The ombudsman received an extra 43,000 PPI complaints between July and September after banks rejected their customers' claims for compensation.
More than half of the PPI complaints during the quarter - 57% - continued to be upheld in favour of the customers.
Packaged bank accounts were the second most complained-about financial policy.
However the number of those, at just 5,317 during the quarter, trailed far behind PPI, which still accounts for more than half the problems with which the ombudsman has to deal.
The figures highlight yet again what a huge problem PPI compensation has become for the UK's banks, as the complaints continue to flood in.
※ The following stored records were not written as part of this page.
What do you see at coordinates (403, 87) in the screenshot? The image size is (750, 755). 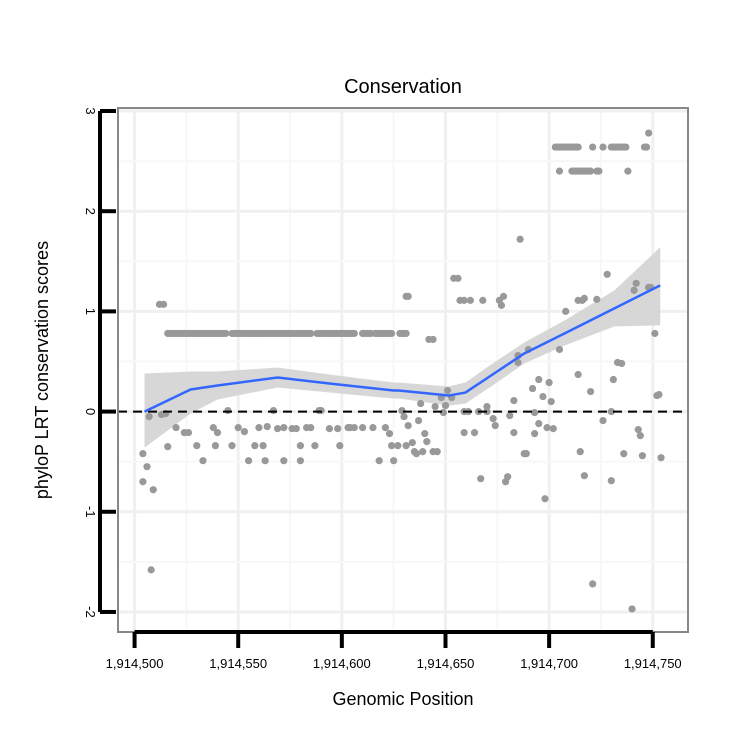 I see `chart-title: Conservation` at bounding box center [403, 87].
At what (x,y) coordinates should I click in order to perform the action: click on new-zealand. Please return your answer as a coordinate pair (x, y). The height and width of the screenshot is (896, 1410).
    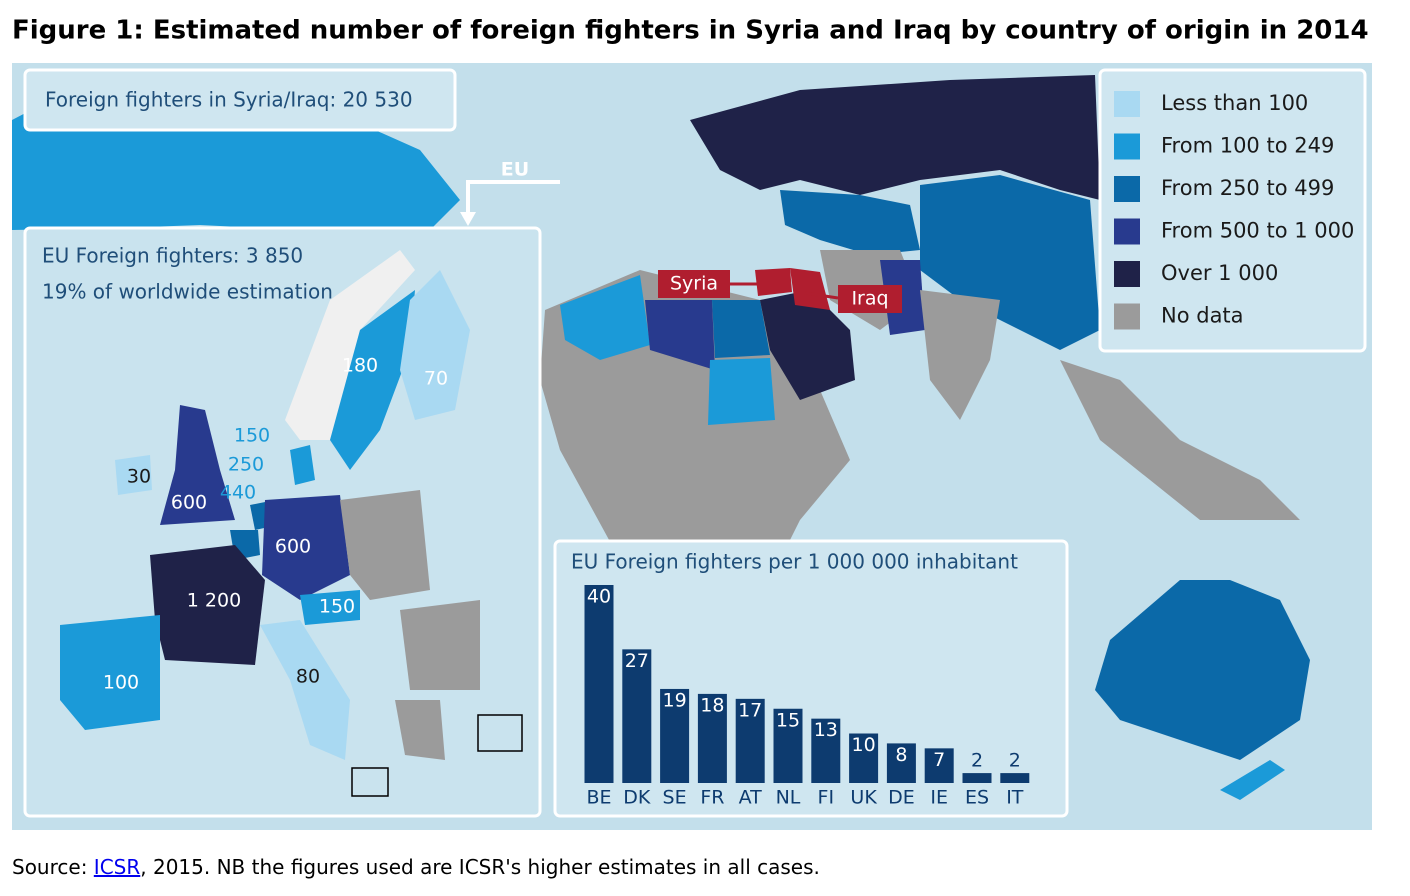
    Looking at the image, I should click on (1252, 780).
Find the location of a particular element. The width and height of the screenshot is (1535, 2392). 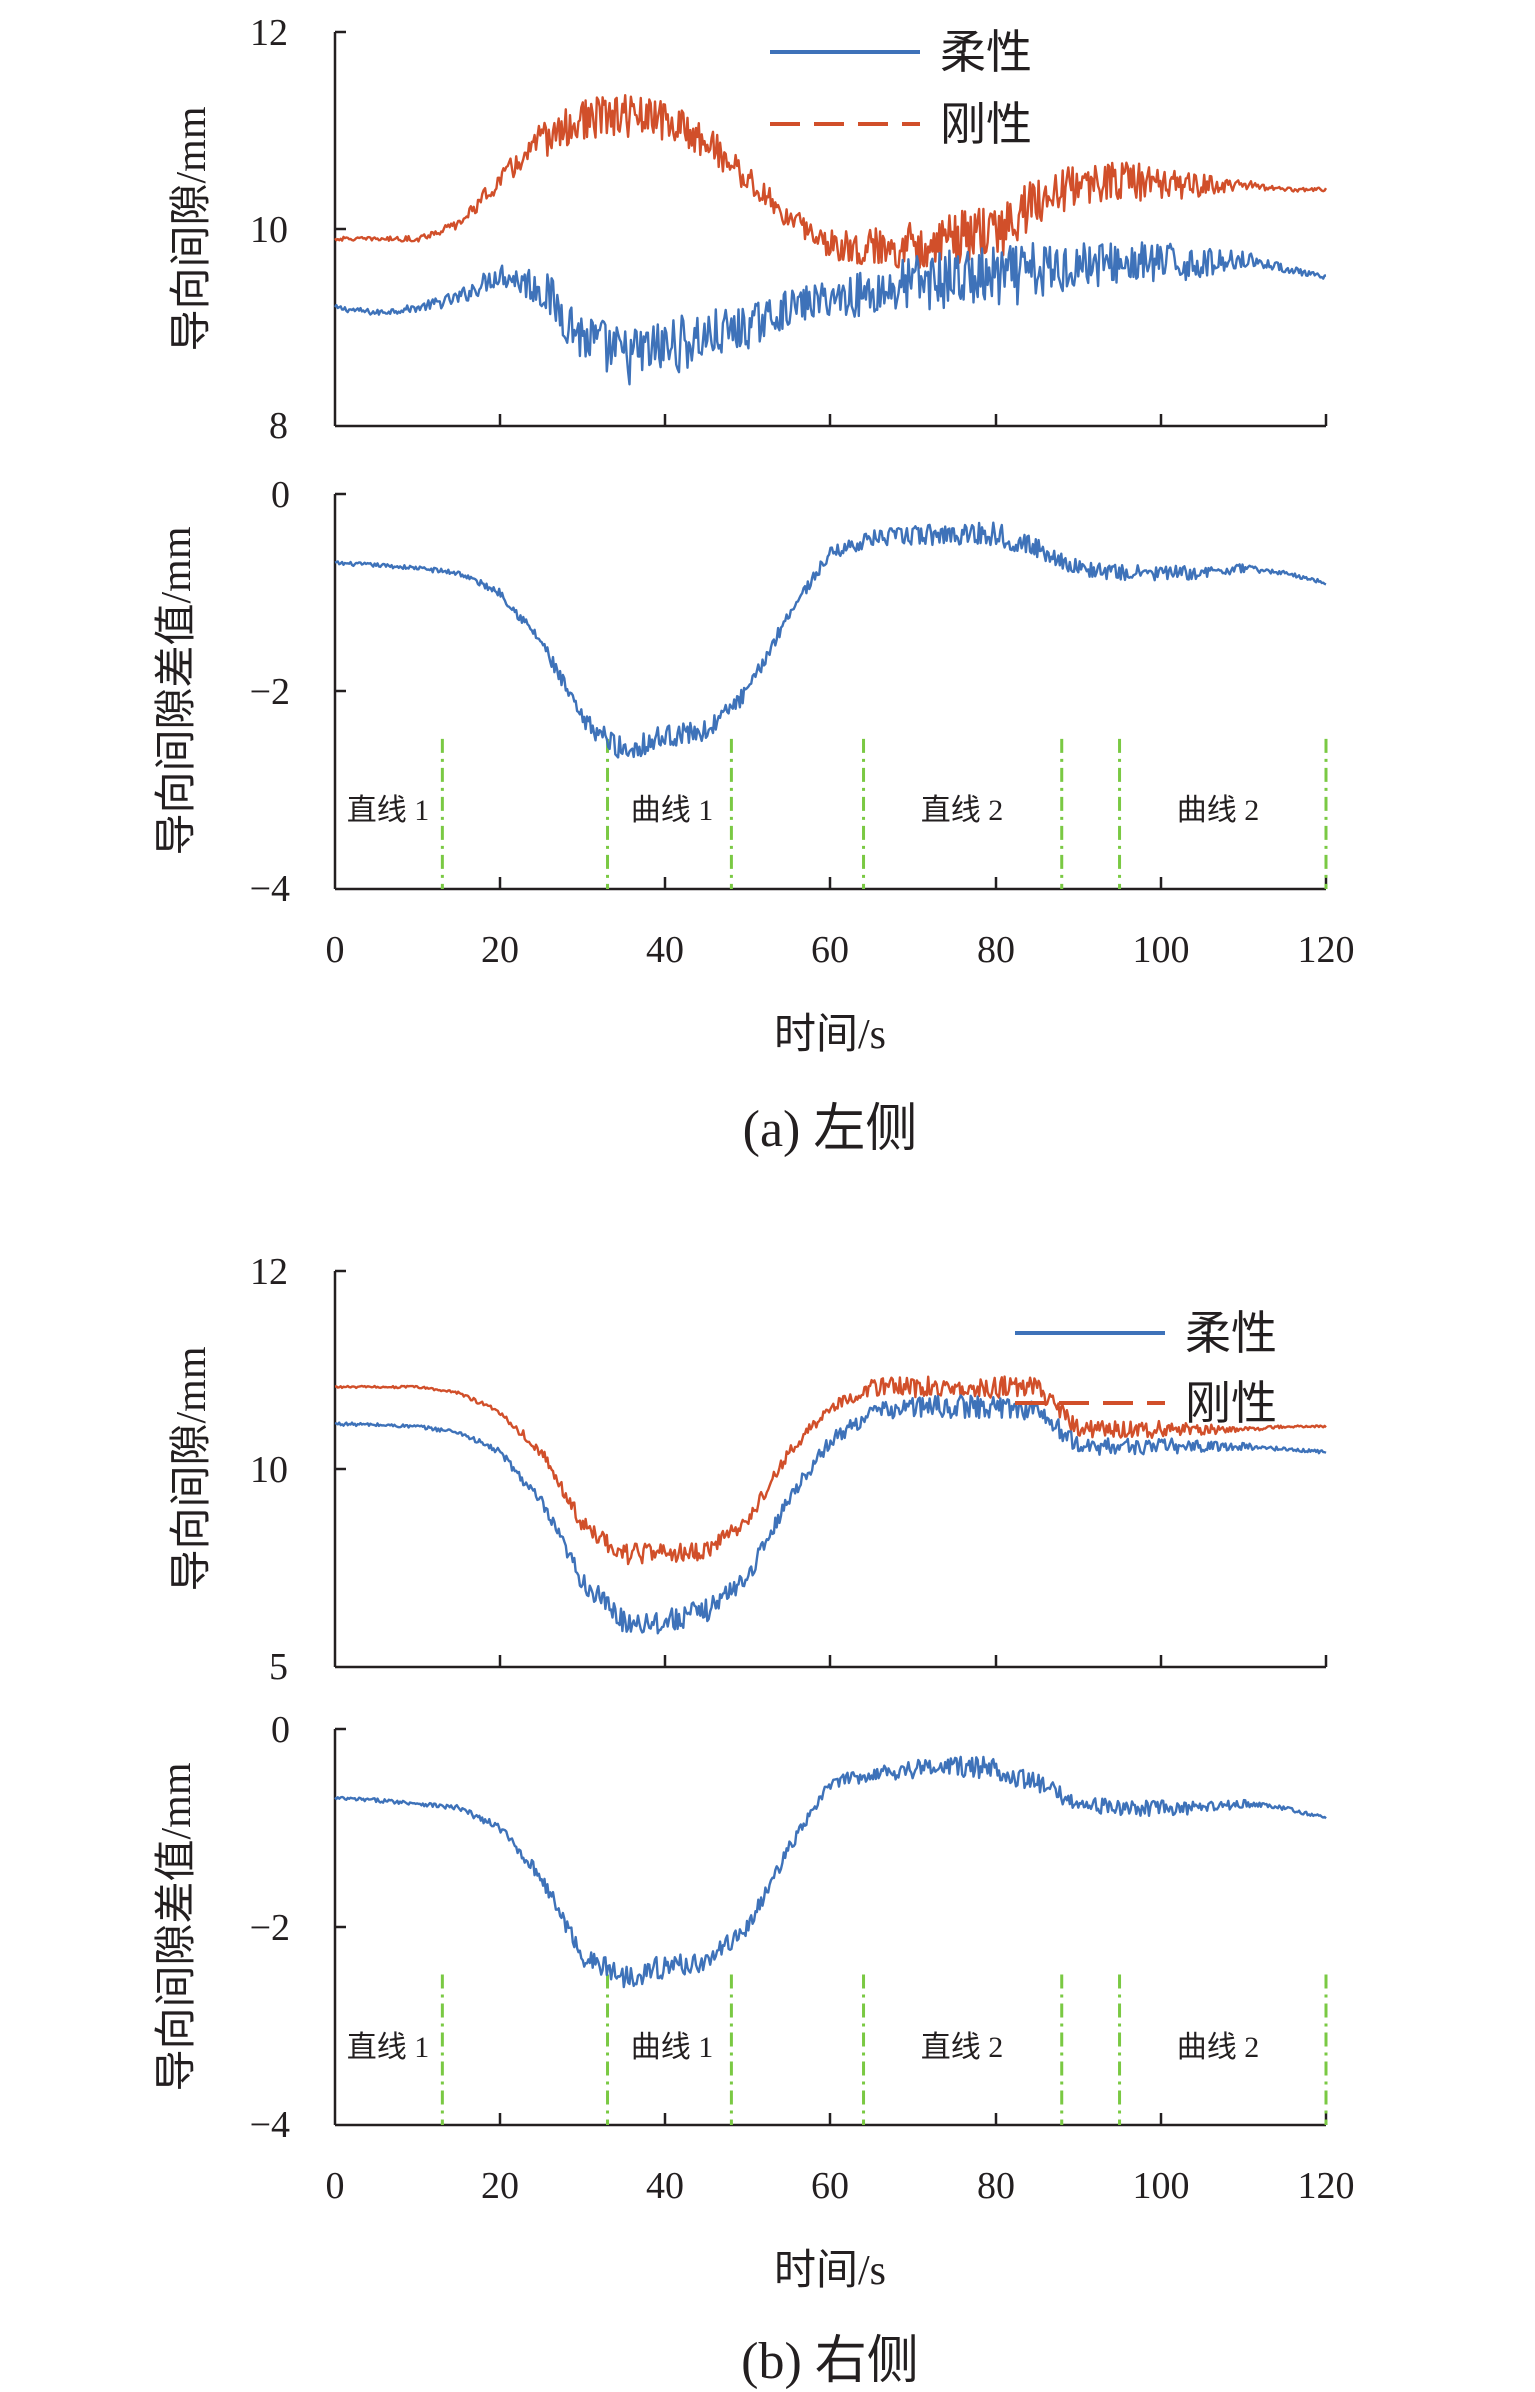

panel-b-bottom-plot is located at coordinates (831, 1940).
It has been calculated by the think tank New City Agenda that just over £40bn has now been set aside by banks to pay compensation to customers who were mis-sold the insurance polices in the first place, and to employ thousands of extra staff to process the subsequent complaints.
Of that, about £25bn has actually been paid out, denting the cash resources of the banks and giving a significant fillip to consumer spending.
The main City regulator, the Financial Conduct Authority (FCA), has proposed June 2019 as a cut-off point for any new complaints to be lodged with banks, but the claims continue to pour in, both from individuals and claims management companies.
Recently Barclays set aside an extra £600m for compensation costs and Lloyds Banking Group put aside a whopping £1bn extra.
The league table is dominated by the UK's big High Street banks, which mis-sold the insurance polices for the best part of two decades.
Lloyds has now set aside more than any other bank, at £17.1bn, followed by Barclays at £8.5bn, RBS at £4.7bn and HSBC at £2.9bn.
Since the start of 2003 the Ombudsman has received 1,445,000 complaints about PPI mis-selling.
But the floodgates opened in 2011 when the British Bankers' Association (BBA) lost a High Court challenge to a decision of the former City regulator, the Financial Services Authority.
The FSA ruled that banks should look again at complaints which they had turned down.
Mis-selling to millions
PPI policies were supposed to provide cover if someone could not repay their loans or credit card bills, because of illness, accidents or unemployment.
But a series of inquiries by consumer groups and the UK financial authorities, stretching back more than a decade, concluded - in the teeth of opposition from the banking industry - that tens of millions of the polices had been mis-sold to people who did not want or need them.
Some people had been forced to buy the insurance under duress from bank staff who claimed, improperly, that buying a policy was compulsory for customers taking loans.
Other customers were sold policies on which they could never make a legitimate claim, for instance because they were self-employed.
The sale of PPI has now largely been banned.